Un effort un peu sérieux d'attention soulève, en effet, contre ce système une objection des plus graves. Les ressemblances si nombreuses et si frappantes qu'offrent entre eux les contes des peuples européens ne portent pas seulement sur le fond, sur les idées qui servent de base à ces récits, mais aussi,—nous avons indiqué ce point,—sur la forme et sur la combinaison de ces idées. On nous dit que les contes sont le produit de la décomposition de mythes primitifs communs aux diverses nations âryennes et que celles-ci auraient emportés en Europe du berceau de leur race. C'est de cette décomposition, assure-t-on, que sont sortis les différents éléments, les différents thèmes qui, se groupant de mille et mille façons, composent la mosaïque des contes populaires. «Pour beaucoup de nos contes de fées, dit M. Max Müller, nous savons d'une manière certaine (sic) qu'ils sont le détritus d'une ancienne mythologie, à demi oubliée, mal comprise, reconstruite[8].»—Mais alors comment expliquer que ces mythes, se décomposant dans les milieux les plus divers, chez vingt peuples différents de mœurs et d'habitudes d'esprit, se soient, en définitive, transformés partout d'une manière si semblable, parfois même d'une manière identique? De plus, comment se fait-il que, sans entente préalable, plusieurs peuples se soient accordés pour grouper les prétendus éléments mythiques dans le cadre de tel ou tel récit bien caractérisé? N'est-ce pas là une impossibilité absolue?

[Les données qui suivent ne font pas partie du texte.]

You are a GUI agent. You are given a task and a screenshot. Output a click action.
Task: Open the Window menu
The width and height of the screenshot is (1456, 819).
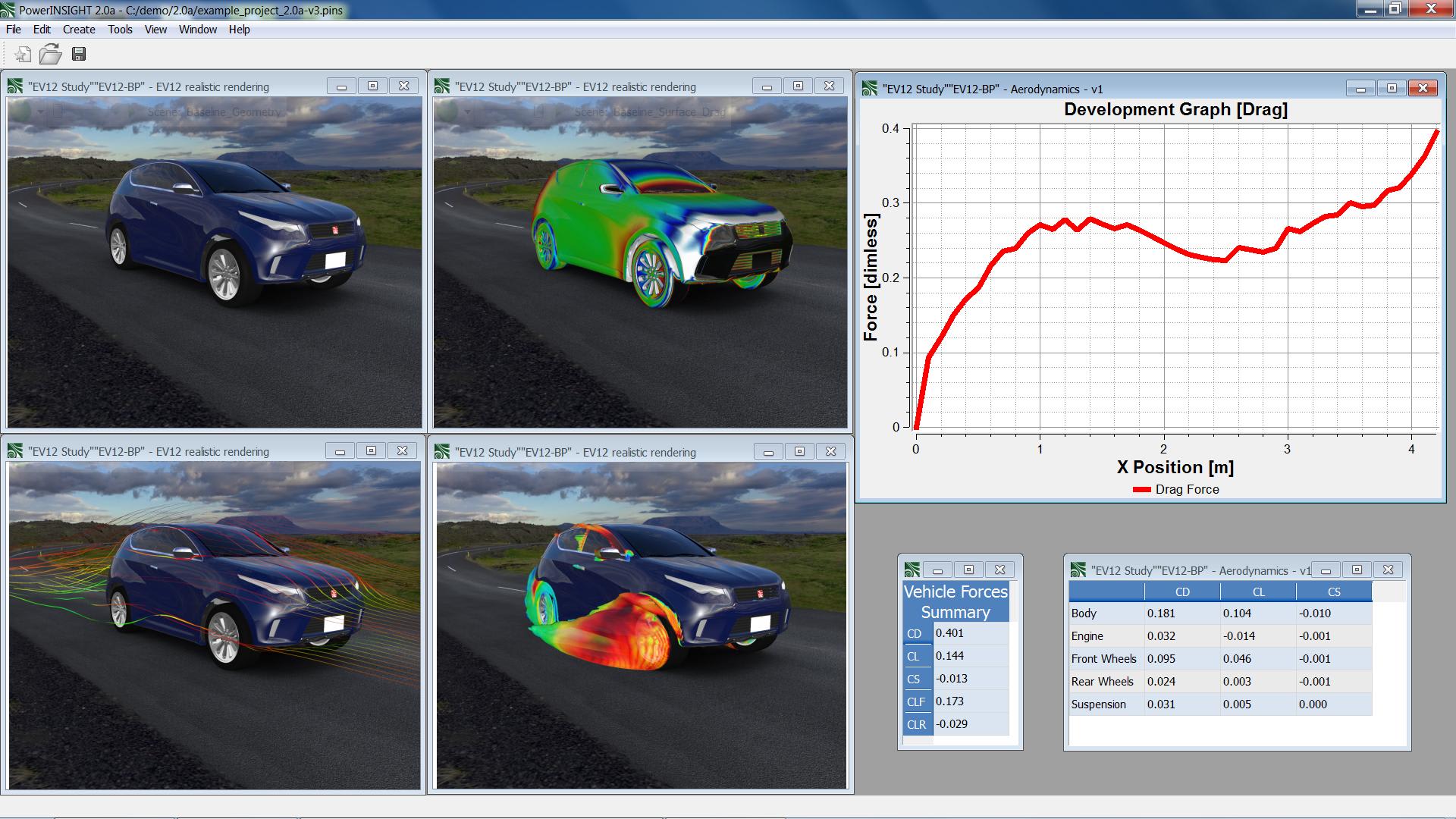point(198,30)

Prenons un exemple. Il a été recueilli, chez plusieurs peuples de race âryenne, notamment chez les Hindous du Pandjab, chez les Bretons, les Albanais, les Grecs modernes, les Russes (et aussi chez les habitants de Mardin en Mésopotamie, population de langue arabe, et les Kariaines de la Birmanie, qui, ni les uns ni les autres, ne sont de race âryenne, mais supposons qu'ils le soient), un conte dont voici brièvement le sujet[9]: Un jeune homme devient possesseur d'un anneau magique; cet anneau, après diverses aventures, lui est volé par certain personnage malfaisant, et il le recouvre ensuite, grâce aux bons offices de trois animaux, auxquels il a rendu service. Dans tous ces contes asiatiques et européens, nous constatons l'identité non seulement du plan général du récit, mais de détails parfois bizarres: ainsi, dans tous, la souris reconnaissante introduit, pendant la nuit, sa queue dans le nez de l'ennemi de son bienfaiteur pour le faire éternuer et rejeter l'anneau qu'il tient caché dans sa bouche. Comment expliquer ces ressemblances ou plutôt, nous le répétons, cette identité? Le bon sens répond qu'évidemment ce récit, avec ses détails caractéristiques, a dû être inventé dans tel ou tel pays, d'où il a passé dans les autres. Ce détail de la queue de souris, par exemple, est-ce qu'on peut en expliquer raisonnablement la présence dans tous ces contes asiatiques et européens, si l'on n'admet pas qu'il existait déjà, à l'origine, dans un prototype dont tous ces contes sont dérivés? Et ce prototype,—le détail en question et bien d'autres le montrent,—était un conte et non un mythe.

Si l'on veut à toute force faire dériver nos contes populaires de mythes primitifs des Aryas, et si, en même temps, on soutient, avec l'école des frères Grimm, que les contes ainsi dérivés n'auraient point passé d'un peuple âryen à l'autre par voie d'emprunt, il n'y a qu'un moyen de se mettre en règle avec le bon sens. Il faut dire que les mythes d'où seraient sortis nos contes étaient déjà décomposés et parvenus à la forme actuelle avec ses détails caractéristiques, au moment où les premières tribus âryennes quittèrent le plateau de l'Asie centrale, bien des siècles avant notre ère. Nos ancêtres, les pères des nations européennes, auraient, de cette façon, emporté dans leurs fourgons la collection complète des contes bleus actuels.

C'est là une hypothèse qu'on n'ira guère soutenir; elle est, d'ailleurs, en contradiction directe avec les idées mêmes des partisans du système mythique. Les «contes âryens» sont, d'après eux, le dernier terme du développement des mythes âryens; or, de leur propre aveu, à l'époque de la séparation des tribus âryennes, le développement de ces mythes n'en était encore qu'à son premier degré.